June 16, 2020 / 9:16 AM / 22 days ago

Verdi warnt vor Kahlschlag bei Galeria - Zeit wird knapp

A shop of the German department store chain Galeria Karstadt Kaufhof is seen, during the spread of coronavirus disease (COVID-19) in Berlin, Germany, April 20, 2020. REUTERS/Axel Schmidt

Köln (Reuters) - Bei der angeschlagenen Warenhauskette Galeria Karstadt Kaufhof pocht die Gewerkschaft Verdi auf ein Zukunftskonzept, um einen Kahlschlag und den Verlust Tausender von Arbeitsplätzen zu verhindern.

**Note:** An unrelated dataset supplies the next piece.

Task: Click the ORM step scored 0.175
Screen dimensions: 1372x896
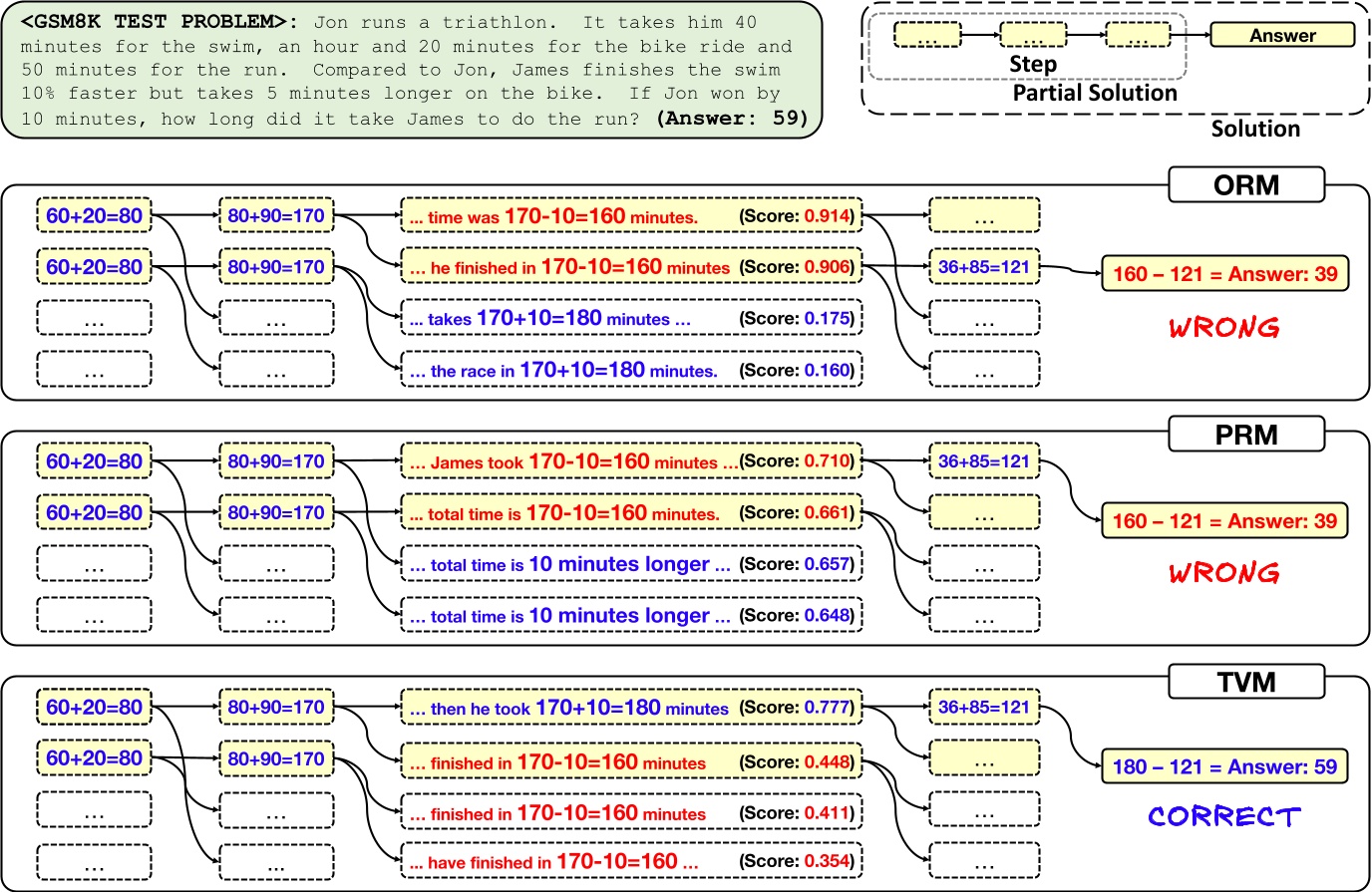Action: [x=631, y=319]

“Es ist ein Drama und eine Unverschämtheit, dass trotz hohen Zeitdrucks noch immer kein Konzept auf dem Tisch liegt”, sagte der Verdi-Bundesfachgruppenleiter Einzelhandel, Orhan Akman, am Dienstag bei einer Protest-Kundgebung in Köln. Dort verhandelt die Gewerkschaft mit dem Management unter anderem über einen Sozial-Tarifvertrag. Das Management wolle weiter 80 der 172 Filialen schließen, rund 10.000 Stellen seien dadurch gefährdet.

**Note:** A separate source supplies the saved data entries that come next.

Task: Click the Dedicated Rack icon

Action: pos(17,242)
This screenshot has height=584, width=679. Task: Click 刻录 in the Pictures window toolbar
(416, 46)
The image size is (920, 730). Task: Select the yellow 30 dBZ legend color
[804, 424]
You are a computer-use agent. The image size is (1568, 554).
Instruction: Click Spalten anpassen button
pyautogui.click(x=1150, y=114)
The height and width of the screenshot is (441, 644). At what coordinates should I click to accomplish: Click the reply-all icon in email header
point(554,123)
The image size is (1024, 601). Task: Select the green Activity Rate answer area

Kürzungen brächten den kriselnden Konzern aber nicht nach vorn, sagte Akman. Falls es zu Schließungen komme, müsse es eine Transfergesellschaft für die Beschäftigten geben. Der österreichische Eigner Rene Benko müsse Geld für die Zukunft der Betroffenen in die Hand nehmen. “Man will Tausende von Beschäftigten auf die Straße setzen”, beklagte Akman. Zudem solle es Einbußen für die übrigen Mitarbeiter geben. Der gerichtlich bestellte Sachwalter Frank Kebekus und der Generalbevollmächtigte Arndt Geiwitz wollten bis 22. Juni den Gläubigern des Konzerns einen Insolvenzplan präsentieren, der auch Einschnitte für die Beschäftigten umfasse. Gleichzeitig schafften sie aber keine Klarheit über ihre Pläne: “Die Tatsachen müssen auf den Tisch, damit wir über eine Lösung verhandeln können.” “Der Eigentümer muss Verantwortung übernehmen”, forderte auch Verdi-Vorstandsmitglied Stefanie Nutzenberger.

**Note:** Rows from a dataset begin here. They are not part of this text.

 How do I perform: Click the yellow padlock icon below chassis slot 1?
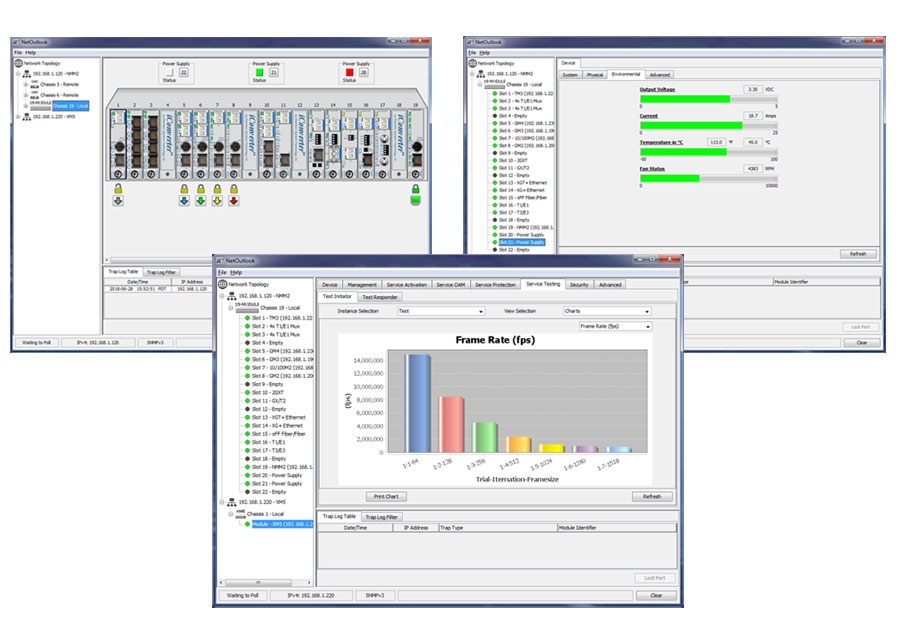coord(118,187)
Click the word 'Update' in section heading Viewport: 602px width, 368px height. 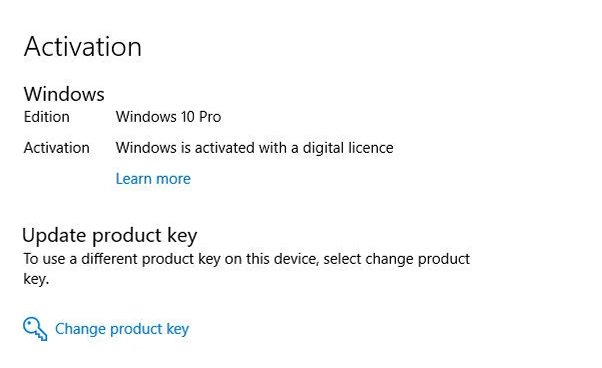click(x=55, y=236)
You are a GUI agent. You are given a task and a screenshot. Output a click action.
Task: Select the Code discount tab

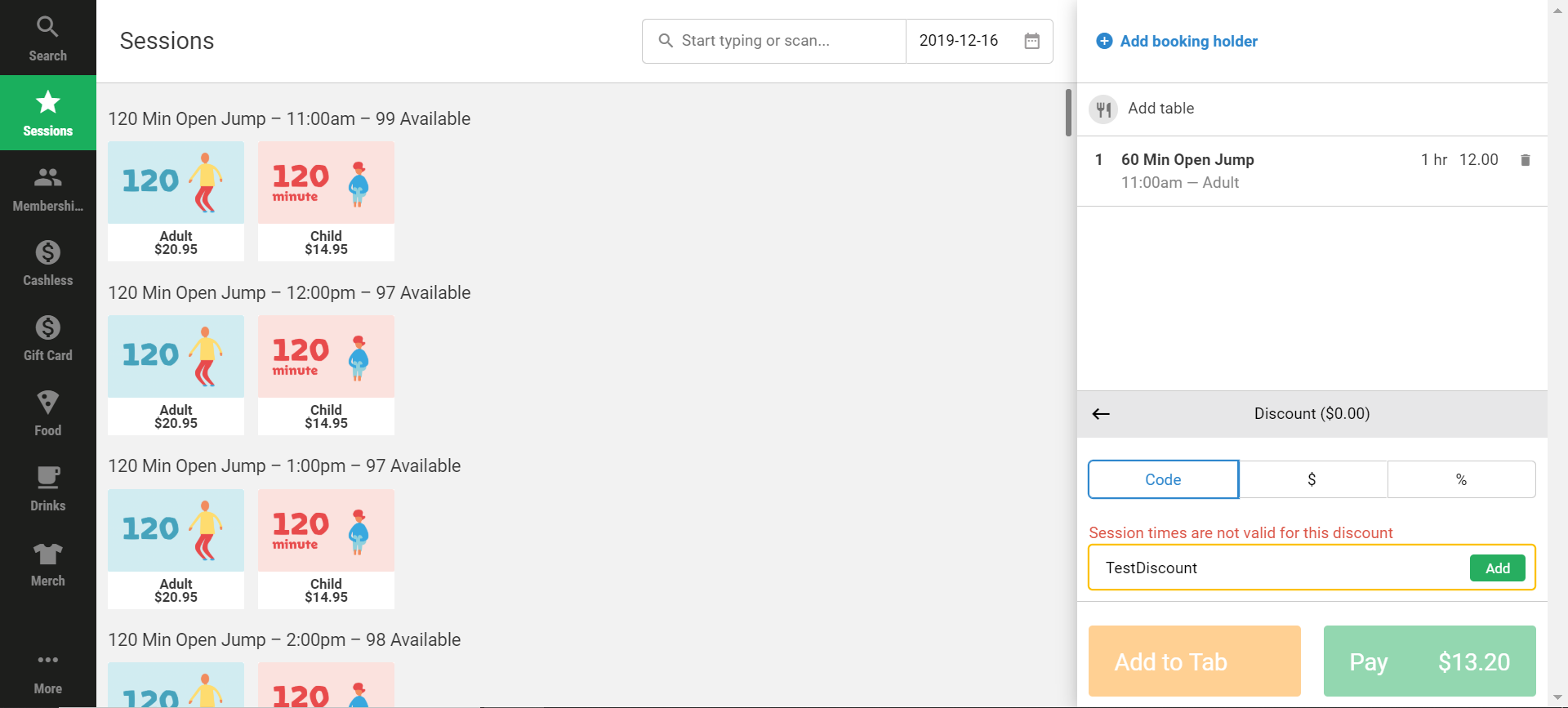coord(1163,479)
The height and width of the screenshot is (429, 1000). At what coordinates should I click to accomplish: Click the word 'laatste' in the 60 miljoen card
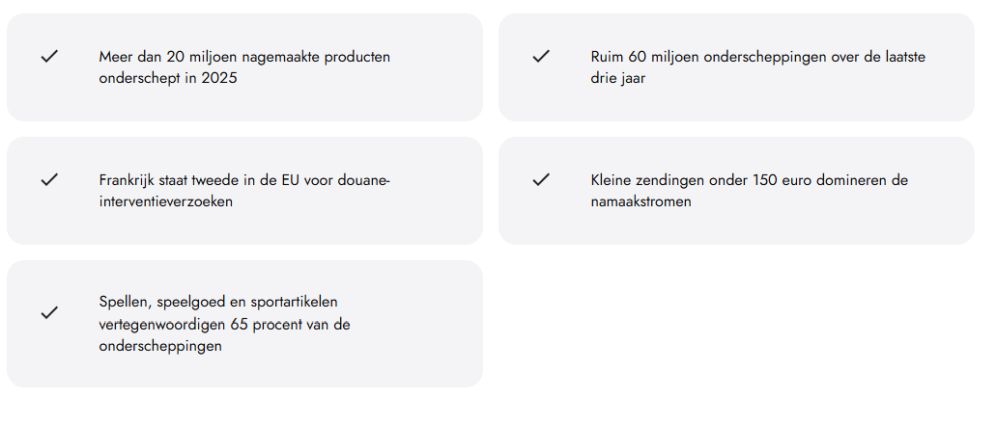903,57
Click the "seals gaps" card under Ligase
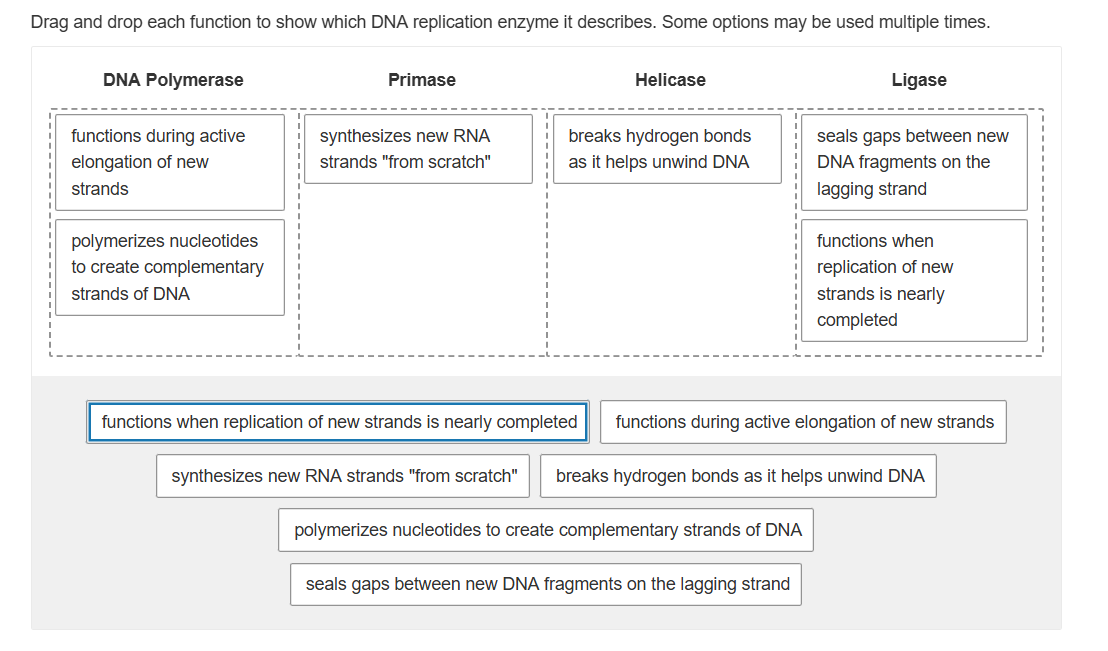 [913, 162]

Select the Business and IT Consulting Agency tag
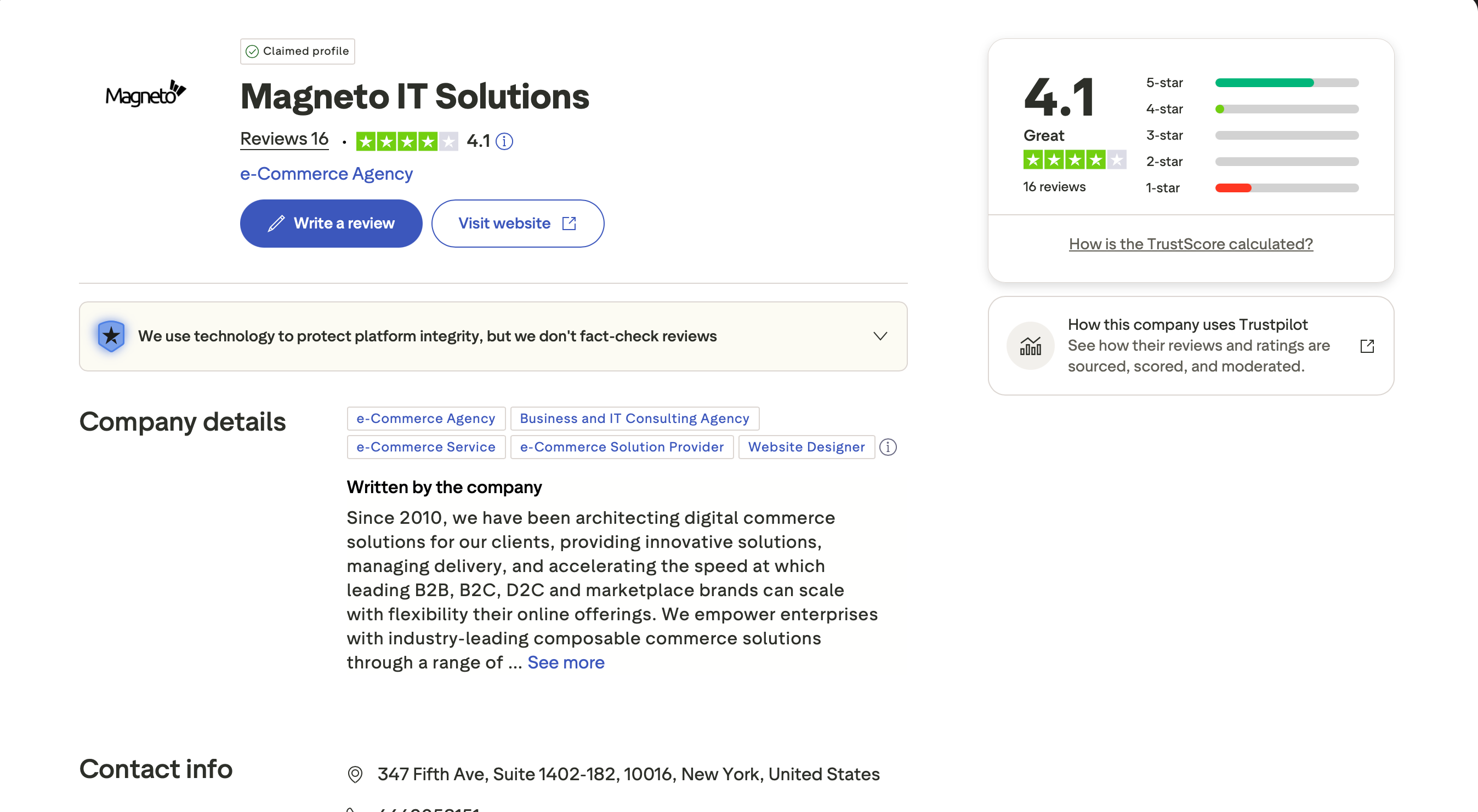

Galeria Karstadt Kaufhof kämpft in der Corona-Krise ums Überleben, dem Konzern brechen die Umsätze weg. Der Warenhaus-Riese hatte Anfang April ein Schutzschirmverfahren in Eigenverwaltung eingeleitet. Dieses gilt als Vorstufe der Insolvenz, folgt den gleichen Regeln und mündet oft in ein reguläres Insolvenzverfahren. Der Konzern gehört der Signa-Holding des österreichischen Immobilien-Investors Benko.

Bei dem Warenhaus-Riesen sind nach den bisherigen Plänen des gerichtlich bestellten Sachwalters Frank Kebekus und des Generalbevollmächtigten Geiwitz bis zu 80 der gut 170 Kaufhäuser vom Aus bedroht. Endgültige Entscheidungen gibt es aber noch nicht. Diese sollen bis Ende des Monats fallen.